Excerpt from a dataset
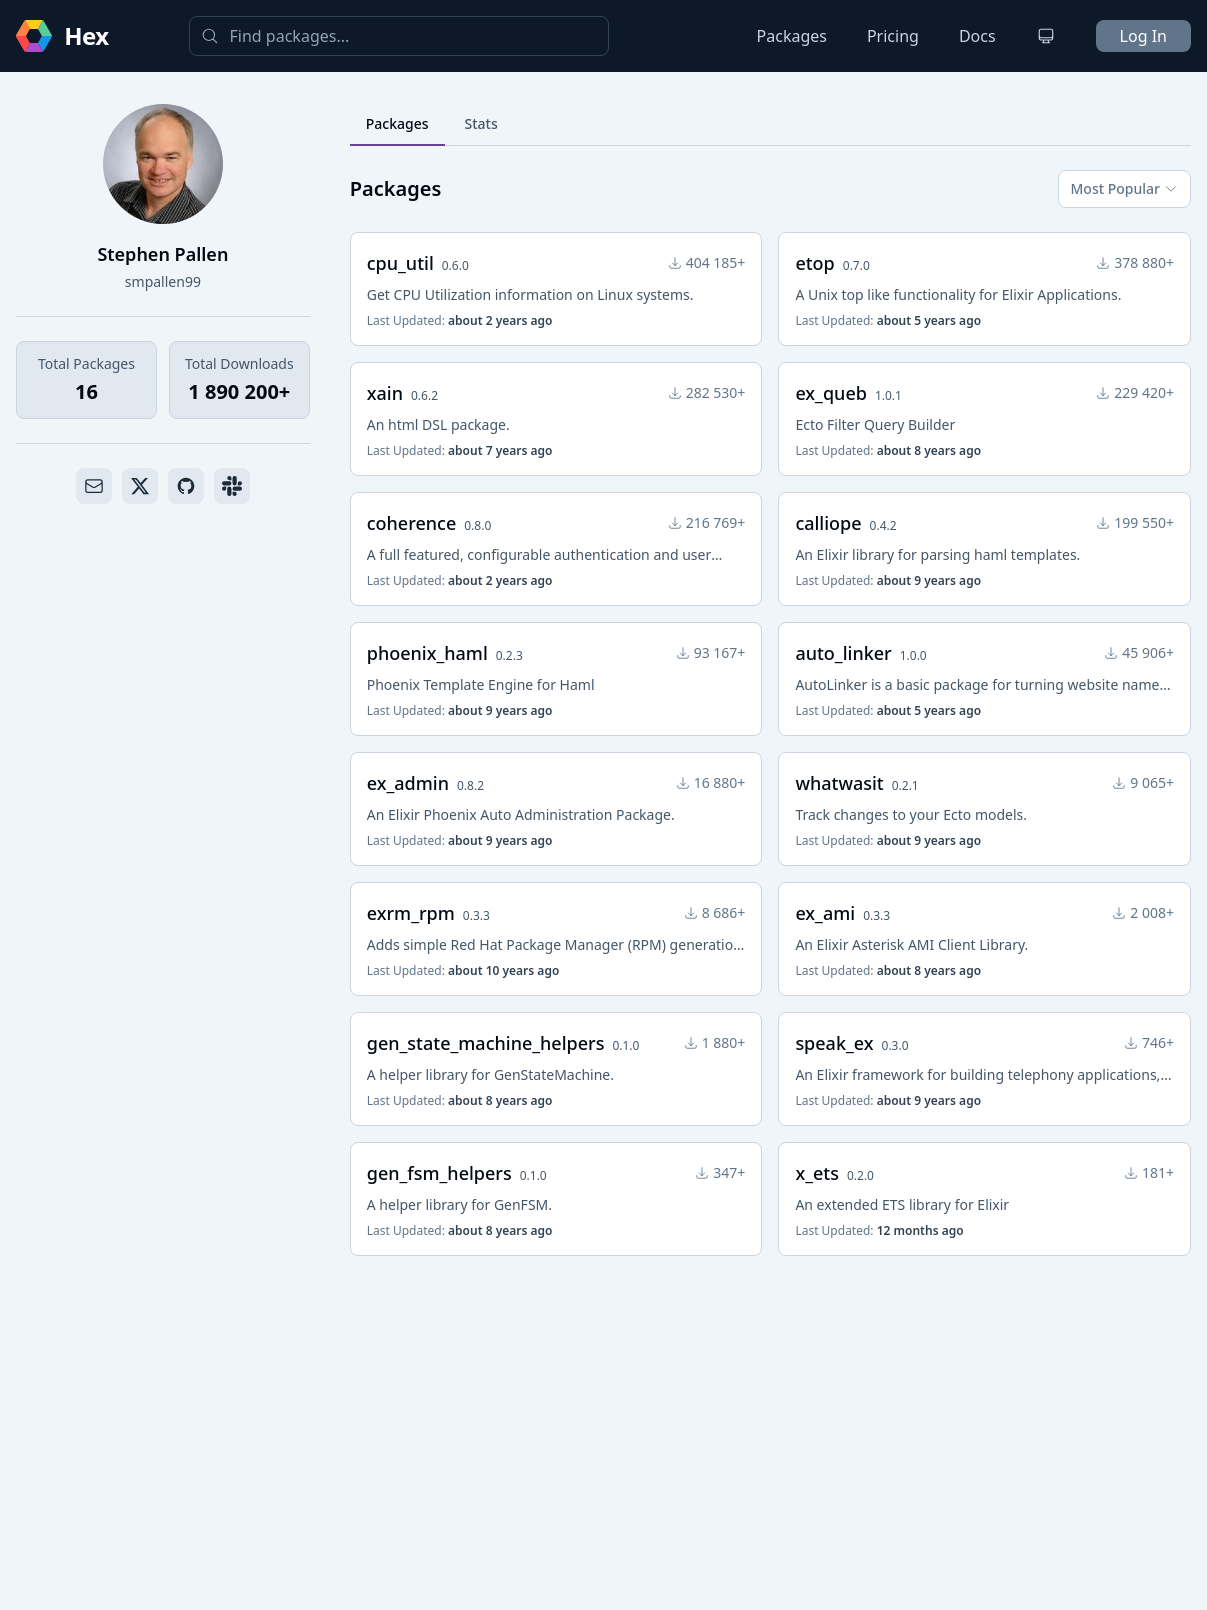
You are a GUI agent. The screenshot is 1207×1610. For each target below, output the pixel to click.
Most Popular (1124, 188)
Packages (792, 36)
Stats (481, 123)
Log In (1143, 36)
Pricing (893, 36)
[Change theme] (1046, 36)
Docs (977, 36)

Problem to work on: Reproduce the lines of the material above without any change, leaving out the pictures.

Solution:
You are a GUI agent. The screenshot is 1207×1610. For each target below, output the pixel to click.
Most Popular (1124, 188)
Packages (792, 36)
Stats (481, 123)
Log In (1143, 36)
Pricing (893, 36)
[Change theme] (1046, 36)
Docs (977, 36)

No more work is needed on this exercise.